Estaba enloquecida. Durante la sesión de sexo no había derramado una sola gota, pero ahora sentía que el sudor me corría por la sien. No podía predecir cuánto tardaría Hamish o cuándo vendría a buscarme. Recorrí con la vista la habitación. Consideré las posibilidades. ¿Dónde la habría metido?
Y entonces, por supuesto, lo supe. Hamish debía de verse como el hombre de la casa. No era un aprovechado sino el protector de su madre. Estaba en el cajón de su mesilla de noche, aún en la bolsa de fieltro en que el padre de mi madre la había guardado siempre, y a su lado había una caja entera de balas. Levanté la bolsa por el cordón dorado y cogí las balas antes de cerrar el cajón.

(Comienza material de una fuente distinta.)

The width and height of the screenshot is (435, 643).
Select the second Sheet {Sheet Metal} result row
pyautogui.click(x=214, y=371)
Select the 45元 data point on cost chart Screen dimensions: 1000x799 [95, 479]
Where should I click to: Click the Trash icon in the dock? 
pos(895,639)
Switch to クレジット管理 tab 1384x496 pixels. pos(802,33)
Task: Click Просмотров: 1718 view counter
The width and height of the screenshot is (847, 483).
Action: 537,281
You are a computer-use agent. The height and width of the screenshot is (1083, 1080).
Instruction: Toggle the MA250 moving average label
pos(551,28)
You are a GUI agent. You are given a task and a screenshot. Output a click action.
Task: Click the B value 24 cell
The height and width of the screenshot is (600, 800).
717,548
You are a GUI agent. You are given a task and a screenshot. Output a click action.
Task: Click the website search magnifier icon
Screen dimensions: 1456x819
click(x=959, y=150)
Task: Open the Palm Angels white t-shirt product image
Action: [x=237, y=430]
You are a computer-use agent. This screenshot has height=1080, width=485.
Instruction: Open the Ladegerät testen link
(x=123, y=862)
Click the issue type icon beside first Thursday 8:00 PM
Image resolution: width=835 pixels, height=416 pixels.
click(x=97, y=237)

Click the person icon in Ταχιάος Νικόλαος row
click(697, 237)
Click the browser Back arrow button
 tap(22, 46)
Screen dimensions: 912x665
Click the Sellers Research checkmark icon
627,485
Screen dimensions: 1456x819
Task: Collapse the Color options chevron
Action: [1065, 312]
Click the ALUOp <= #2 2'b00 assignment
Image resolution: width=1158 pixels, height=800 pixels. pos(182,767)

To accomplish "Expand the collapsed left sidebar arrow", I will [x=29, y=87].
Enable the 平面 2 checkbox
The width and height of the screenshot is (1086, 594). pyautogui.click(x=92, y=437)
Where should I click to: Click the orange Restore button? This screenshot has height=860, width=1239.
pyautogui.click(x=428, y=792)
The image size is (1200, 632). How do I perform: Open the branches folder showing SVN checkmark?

Me fijé en la cama revuelta; nuestro encuentro sexual había hecho saltar las esquinas de la sábana ajustable, convertida ahora en una especie de medusa en el centro de la cama. En otro momento la habría arreglado, pero eso era cuando no estaba intentando dejar atrás cuanto conocía.
Comencé a bajar por las escaleras muy despacio, las piernas doloridas, consciente de que me dolerían más al día siguiente, preguntándome dónde estaría entonces. Sarah y Jake estarían juntos, tal vez viendo cómo la policía registraba mi casa. Esperaba que Sarah se hubiera terminado la copa y solo entonces hubiera ido a buscarme al baño. Tenía que esconder la bolsita de fieltro antes de que Hamish la viera. Me senté al pie de las escaleras. Mi bolso estaba en la cocina. Sabía que tenía que moverme pero no era capaz.